[Start]
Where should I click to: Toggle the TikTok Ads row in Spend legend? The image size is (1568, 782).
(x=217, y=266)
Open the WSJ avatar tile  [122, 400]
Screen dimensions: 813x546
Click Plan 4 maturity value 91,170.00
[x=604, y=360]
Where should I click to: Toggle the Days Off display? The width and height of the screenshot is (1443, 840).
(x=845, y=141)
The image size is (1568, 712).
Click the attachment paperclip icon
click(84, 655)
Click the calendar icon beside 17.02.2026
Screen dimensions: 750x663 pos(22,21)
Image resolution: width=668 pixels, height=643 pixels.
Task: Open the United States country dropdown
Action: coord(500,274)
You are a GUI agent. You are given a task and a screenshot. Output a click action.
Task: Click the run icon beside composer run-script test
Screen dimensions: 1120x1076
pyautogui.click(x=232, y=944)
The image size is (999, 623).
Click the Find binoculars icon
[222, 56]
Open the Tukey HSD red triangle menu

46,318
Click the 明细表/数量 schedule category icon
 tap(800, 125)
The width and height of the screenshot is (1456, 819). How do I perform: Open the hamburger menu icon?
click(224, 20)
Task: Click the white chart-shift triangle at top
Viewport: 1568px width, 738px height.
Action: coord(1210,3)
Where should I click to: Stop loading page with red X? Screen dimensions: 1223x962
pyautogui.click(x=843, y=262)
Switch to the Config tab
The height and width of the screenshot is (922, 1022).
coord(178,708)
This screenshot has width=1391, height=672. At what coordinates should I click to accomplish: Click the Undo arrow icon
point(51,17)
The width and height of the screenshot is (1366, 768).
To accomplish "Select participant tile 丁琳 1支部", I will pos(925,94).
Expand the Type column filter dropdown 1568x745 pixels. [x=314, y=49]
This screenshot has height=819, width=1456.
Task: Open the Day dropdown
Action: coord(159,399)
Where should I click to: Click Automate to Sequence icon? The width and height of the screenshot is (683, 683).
[End]
Copy every one of the records above line for line, changing nothing.

» EXERCISE OUTPUT
Where should I click to: Toggle the TikTok Ads row in Spend legend? The image size is (1568, 782).
(x=217, y=266)
Open the WSJ avatar tile  [122, 400]
Screen dimensions: 813x546
Click Plan 4 maturity value 91,170.00
[x=604, y=360]
Where should I click to: Toggle the Days Off display? The width and height of the screenshot is (1443, 840).
(x=845, y=141)
The image size is (1568, 712).
Click the attachment paperclip icon
click(84, 655)
Click the calendar icon beside 17.02.2026
Screen dimensions: 750x663 pos(22,21)
Image resolution: width=668 pixels, height=643 pixels.
Task: Open the United States country dropdown
Action: coord(500,274)
You are a GUI agent. You are given a task and a screenshot. Output a click action.
Task: Click the run icon beside composer run-script test
Screen dimensions: 1120x1076
pyautogui.click(x=232, y=944)
The image size is (999, 623).
Click the Find binoculars icon
[222, 56]
Open the Tukey HSD red triangle menu

46,318
Click the 明细表/数量 schedule category icon
 tap(800, 125)
The width and height of the screenshot is (1456, 819). How do I perform: Open the hamburger menu icon?
click(224, 20)
Task: Click the white chart-shift triangle at top
Viewport: 1568px width, 738px height.
Action: coord(1210,3)
Where should I click to: Stop loading page with red X? Screen dimensions: 1223x962
pyautogui.click(x=843, y=262)
Switch to the Config tab
The height and width of the screenshot is (922, 1022).
coord(178,708)
This screenshot has width=1391, height=672. At what coordinates should I click to accomplish: Click the Undo arrow icon
point(51,17)
The width and height of the screenshot is (1366, 768).
To accomplish "Select participant tile 丁琳 1支部", I will pos(925,94).
Expand the Type column filter dropdown 1568x745 pixels. [x=314, y=49]
This screenshot has height=819, width=1456.
Task: Open the Day dropdown
Action: coord(159,399)
Where should I click to: Click Automate to Sequence icon? The width and height of the screenshot is (683, 683).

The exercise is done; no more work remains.